Green Day - Dookie (180 Gram Vinyl)
Green Day: Billie Joe Armstrong (vocals, guitar); Michael Pritchard (bass, background vocals); Tre Cool (drums). DOOKIE won the 1995 Grammy Award for Best Alternative Music Performance. Green Day was also nominated for Best New Artist, "Basket Case" was nominated for Best Rock Performance By A Duo Or Group With Vocal, and "Longview" was nominated for Best Hard Rock Performance. In the days before there was grunge or thrash, a movement called punk arose as a populist response to the conformity of corporate rock, and a return to the garage roots of the music.

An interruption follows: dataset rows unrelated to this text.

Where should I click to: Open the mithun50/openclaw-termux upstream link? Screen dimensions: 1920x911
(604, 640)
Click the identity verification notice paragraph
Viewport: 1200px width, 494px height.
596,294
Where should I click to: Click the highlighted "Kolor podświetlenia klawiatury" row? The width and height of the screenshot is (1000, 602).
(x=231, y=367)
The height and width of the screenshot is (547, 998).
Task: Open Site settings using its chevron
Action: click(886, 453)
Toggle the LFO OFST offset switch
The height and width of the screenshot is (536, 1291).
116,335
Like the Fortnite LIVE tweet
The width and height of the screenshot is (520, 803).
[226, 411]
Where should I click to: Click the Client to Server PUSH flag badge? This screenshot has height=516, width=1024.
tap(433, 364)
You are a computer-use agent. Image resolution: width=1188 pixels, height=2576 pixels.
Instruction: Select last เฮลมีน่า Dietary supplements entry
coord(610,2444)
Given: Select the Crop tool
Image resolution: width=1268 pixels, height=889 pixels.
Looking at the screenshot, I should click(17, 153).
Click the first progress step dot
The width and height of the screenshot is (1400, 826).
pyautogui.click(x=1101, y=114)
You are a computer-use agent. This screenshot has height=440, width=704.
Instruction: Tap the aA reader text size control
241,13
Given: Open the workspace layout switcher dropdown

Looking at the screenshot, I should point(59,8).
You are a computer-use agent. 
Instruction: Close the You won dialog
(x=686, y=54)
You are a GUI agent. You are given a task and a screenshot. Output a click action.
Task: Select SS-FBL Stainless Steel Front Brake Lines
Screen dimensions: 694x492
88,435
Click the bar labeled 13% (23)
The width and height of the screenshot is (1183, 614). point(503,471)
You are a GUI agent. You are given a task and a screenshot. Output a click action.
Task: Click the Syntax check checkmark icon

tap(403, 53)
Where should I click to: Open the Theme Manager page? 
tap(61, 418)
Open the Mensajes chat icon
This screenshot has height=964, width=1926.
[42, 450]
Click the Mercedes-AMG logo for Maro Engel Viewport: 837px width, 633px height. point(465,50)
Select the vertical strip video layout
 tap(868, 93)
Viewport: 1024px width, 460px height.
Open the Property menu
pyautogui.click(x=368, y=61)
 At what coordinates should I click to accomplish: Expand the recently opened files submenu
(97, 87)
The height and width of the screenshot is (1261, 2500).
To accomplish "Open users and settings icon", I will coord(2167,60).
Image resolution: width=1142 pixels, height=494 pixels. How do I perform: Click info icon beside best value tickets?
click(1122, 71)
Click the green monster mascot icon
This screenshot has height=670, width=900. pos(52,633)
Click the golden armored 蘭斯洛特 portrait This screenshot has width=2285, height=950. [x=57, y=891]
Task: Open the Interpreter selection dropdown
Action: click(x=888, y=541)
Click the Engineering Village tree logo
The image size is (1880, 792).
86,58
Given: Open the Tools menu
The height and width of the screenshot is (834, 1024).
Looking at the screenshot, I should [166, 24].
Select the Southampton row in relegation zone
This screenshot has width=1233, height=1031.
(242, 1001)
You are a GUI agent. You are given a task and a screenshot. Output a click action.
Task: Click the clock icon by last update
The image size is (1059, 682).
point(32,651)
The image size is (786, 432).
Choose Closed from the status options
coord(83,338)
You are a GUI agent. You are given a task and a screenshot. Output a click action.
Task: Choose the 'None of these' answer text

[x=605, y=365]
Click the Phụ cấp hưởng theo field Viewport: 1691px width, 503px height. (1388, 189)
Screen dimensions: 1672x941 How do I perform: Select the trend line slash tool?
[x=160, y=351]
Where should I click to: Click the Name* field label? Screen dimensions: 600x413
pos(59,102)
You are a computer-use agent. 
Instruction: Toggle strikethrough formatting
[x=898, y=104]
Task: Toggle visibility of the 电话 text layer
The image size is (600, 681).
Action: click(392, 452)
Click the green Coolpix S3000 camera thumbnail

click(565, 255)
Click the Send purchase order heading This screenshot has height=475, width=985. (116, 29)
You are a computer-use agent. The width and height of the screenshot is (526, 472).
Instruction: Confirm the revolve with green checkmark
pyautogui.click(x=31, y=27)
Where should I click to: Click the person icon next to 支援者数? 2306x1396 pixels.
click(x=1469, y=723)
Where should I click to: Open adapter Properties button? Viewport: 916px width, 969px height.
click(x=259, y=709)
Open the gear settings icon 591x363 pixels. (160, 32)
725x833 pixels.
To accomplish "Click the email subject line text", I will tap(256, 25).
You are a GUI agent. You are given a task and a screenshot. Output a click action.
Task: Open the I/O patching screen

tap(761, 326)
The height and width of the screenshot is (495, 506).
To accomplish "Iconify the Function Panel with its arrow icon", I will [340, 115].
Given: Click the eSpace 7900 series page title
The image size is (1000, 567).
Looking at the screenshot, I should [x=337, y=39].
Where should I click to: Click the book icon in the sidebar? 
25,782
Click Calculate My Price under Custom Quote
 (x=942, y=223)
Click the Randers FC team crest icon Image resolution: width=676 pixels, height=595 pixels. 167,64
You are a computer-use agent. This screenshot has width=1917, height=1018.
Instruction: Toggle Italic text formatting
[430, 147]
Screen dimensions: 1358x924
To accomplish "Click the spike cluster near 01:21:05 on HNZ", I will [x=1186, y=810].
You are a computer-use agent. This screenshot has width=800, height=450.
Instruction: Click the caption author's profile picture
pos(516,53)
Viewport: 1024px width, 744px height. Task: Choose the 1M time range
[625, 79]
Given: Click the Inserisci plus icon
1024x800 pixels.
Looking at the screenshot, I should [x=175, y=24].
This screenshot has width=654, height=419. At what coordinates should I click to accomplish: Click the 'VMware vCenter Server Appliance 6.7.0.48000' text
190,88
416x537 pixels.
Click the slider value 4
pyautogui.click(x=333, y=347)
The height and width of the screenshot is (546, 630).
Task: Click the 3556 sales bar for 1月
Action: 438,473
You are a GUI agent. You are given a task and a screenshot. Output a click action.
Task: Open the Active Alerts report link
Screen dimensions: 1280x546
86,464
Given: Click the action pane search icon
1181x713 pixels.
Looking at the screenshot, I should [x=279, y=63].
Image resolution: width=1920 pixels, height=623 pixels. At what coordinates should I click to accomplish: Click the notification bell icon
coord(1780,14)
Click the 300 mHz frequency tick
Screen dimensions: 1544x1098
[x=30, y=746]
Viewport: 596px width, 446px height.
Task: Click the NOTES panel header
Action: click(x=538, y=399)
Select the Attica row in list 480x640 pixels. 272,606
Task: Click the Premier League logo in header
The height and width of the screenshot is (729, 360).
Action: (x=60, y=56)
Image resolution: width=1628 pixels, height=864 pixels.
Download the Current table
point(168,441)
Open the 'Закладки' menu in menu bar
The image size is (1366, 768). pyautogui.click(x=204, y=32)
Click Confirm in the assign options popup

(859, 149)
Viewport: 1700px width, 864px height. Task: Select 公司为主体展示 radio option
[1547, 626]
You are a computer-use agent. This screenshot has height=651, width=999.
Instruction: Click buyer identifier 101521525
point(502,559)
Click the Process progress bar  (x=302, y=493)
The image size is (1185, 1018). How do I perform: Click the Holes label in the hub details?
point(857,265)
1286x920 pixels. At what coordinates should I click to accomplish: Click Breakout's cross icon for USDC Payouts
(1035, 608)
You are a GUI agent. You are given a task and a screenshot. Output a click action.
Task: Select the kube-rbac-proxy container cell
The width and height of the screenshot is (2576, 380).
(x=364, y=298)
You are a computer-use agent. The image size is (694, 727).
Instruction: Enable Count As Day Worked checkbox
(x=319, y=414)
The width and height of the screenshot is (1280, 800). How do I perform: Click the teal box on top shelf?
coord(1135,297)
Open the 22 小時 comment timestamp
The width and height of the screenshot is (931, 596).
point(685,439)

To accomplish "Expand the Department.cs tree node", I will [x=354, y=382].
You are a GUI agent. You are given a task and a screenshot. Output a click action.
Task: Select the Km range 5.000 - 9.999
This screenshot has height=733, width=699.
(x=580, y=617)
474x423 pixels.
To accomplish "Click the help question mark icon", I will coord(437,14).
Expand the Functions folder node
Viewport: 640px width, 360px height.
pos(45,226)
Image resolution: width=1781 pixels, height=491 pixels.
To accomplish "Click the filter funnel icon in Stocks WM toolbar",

Punk, new wave...whatever you want to call it, the movement was quickly co-opted by the major labels and radio as the best bands quickly evaporated into the pop mainstream while the rest faded into obscurity or day jobs. "I'm not growing up, I'm just burning out, and I stepped in line to walk amongst the dead," singer-guitarist Billy Joe screams on the opening "Burnout," enunciating a timely slacker sentiment over a decidedly punk trio track, roaring through your speakers like a freight train powered by old Ramones and Clash records. One can hear the complaints of DOOKIE articulated in a thousand smoke-filled bedrooms throughout America. On "Longview," tongue not so firmly implanted in cheek, they extend their view of slacker apathy to apply to the fading joys of masturbation, but quickly answer their own ennui with the real world complaints of "Welcome To Paradise," begging the question, is there anything out there? On a song like "She," Green Day seemingly answers all the questions of apathy with a furious groove and lyrics that urge listeners "locked up in a world that's been planned for you" to "smash the silence with the brick of self-control." And with "Sassafrass Roots" Green Day ups the slacker ante dealt up by Beck on "Loser" by asking, "So why are you alone wasting your time, when you could be with me wasting your time...may I waste your time, too?" The humor and furious musicianship Green Day display on DOOKIE (listen to them echo "Sweet Home Alabama" on "When I Come Around") undercuts all the talk of apathy, confusion and lack of direction by providing a whaling home-grown alternative to business as usual rock. And wasn't that what punk was all about?